**TO DO**
Retype the listing below line for line, without changing a single character.

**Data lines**
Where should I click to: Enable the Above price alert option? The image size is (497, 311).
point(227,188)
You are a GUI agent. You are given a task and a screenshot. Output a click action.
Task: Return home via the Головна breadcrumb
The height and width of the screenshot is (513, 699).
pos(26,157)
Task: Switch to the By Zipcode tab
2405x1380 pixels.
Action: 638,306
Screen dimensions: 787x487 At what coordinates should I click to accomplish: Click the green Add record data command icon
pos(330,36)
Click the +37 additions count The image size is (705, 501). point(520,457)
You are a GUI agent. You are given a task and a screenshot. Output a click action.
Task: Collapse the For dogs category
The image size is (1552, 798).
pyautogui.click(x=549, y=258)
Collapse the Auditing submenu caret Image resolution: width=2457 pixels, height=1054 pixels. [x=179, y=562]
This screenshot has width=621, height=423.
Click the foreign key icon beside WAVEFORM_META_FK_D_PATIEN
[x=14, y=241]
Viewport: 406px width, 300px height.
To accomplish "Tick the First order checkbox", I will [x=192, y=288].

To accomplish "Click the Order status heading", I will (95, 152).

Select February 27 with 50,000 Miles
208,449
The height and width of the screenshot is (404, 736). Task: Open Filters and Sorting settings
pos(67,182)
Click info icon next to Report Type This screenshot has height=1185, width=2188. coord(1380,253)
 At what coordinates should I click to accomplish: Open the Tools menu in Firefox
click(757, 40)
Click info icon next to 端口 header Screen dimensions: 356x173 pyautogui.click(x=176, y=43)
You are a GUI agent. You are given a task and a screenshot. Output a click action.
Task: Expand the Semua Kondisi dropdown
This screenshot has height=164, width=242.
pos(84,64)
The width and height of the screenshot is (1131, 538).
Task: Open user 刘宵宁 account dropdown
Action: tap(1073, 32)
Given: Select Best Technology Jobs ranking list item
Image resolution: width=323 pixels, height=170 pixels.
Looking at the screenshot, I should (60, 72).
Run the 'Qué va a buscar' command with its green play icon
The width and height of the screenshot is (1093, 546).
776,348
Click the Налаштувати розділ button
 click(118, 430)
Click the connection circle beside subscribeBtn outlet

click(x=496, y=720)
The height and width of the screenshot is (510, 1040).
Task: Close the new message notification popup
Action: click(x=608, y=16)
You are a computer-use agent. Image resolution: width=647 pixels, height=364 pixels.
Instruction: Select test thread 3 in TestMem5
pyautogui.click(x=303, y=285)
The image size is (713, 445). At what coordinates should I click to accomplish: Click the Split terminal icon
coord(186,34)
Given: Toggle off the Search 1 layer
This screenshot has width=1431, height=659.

**SOLUTION BELOW**
Where should I click to: Enable the Above price alert option? The image size is (497, 311).
point(227,188)
You are a GUI agent. You are given a task and a screenshot. Output a click action.
Task: Return home via the Головна breadcrumb
The height and width of the screenshot is (513, 699).
pos(26,157)
Task: Switch to the By Zipcode tab
2405x1380 pixels.
Action: 638,306
Screen dimensions: 787x487 At what coordinates should I click to accomplish: Click the green Add record data command icon
pos(330,36)
Click the +37 additions count The image size is (705, 501). point(520,457)
You are a GUI agent. You are given a task and a screenshot. Output a click action.
Task: Collapse the For dogs category
The image size is (1552, 798).
pyautogui.click(x=549, y=258)
Collapse the Auditing submenu caret Image resolution: width=2457 pixels, height=1054 pixels. [x=179, y=562]
This screenshot has width=621, height=423.
Click the foreign key icon beside WAVEFORM_META_FK_D_PATIEN
[x=14, y=241]
Viewport: 406px width, 300px height.
To accomplish "Tick the First order checkbox", I will [x=192, y=288].

To accomplish "Click the Order status heading", I will (95, 152).

Select February 27 with 50,000 Miles
208,449
The height and width of the screenshot is (404, 736). Task: Open Filters and Sorting settings
pos(67,182)
Click info icon next to Report Type This screenshot has height=1185, width=2188. coord(1380,253)
 At what coordinates should I click to accomplish: Open the Tools menu in Firefox
click(757, 40)
Click info icon next to 端口 header Screen dimensions: 356x173 pyautogui.click(x=176, y=43)
You are a GUI agent. You are given a task and a screenshot. Output a click action.
Task: Expand the Semua Kondisi dropdown
This screenshot has height=164, width=242.
pos(84,64)
The width and height of the screenshot is (1131, 538).
Task: Open user 刘宵宁 account dropdown
Action: tap(1073, 32)
Given: Select Best Technology Jobs ranking list item
Image resolution: width=323 pixels, height=170 pixels.
Looking at the screenshot, I should (60, 72).
Run the 'Qué va a buscar' command with its green play icon
The width and height of the screenshot is (1093, 546).
776,348
Click the Налаштувати розділ button
 click(118, 430)
Click the connection circle beside subscribeBtn outlet

click(x=496, y=720)
The height and width of the screenshot is (510, 1040).
Task: Close the new message notification popup
Action: click(x=608, y=16)
You are a computer-use agent. Image resolution: width=647 pixels, height=364 pixels.
Instruction: Select test thread 3 in TestMem5
pyautogui.click(x=303, y=285)
The image size is (713, 445). At what coordinates should I click to accomplish: Click the Split terminal icon
coord(186,34)
Given: Toggle off the Search 1 layer
This screenshot has width=1431, height=659.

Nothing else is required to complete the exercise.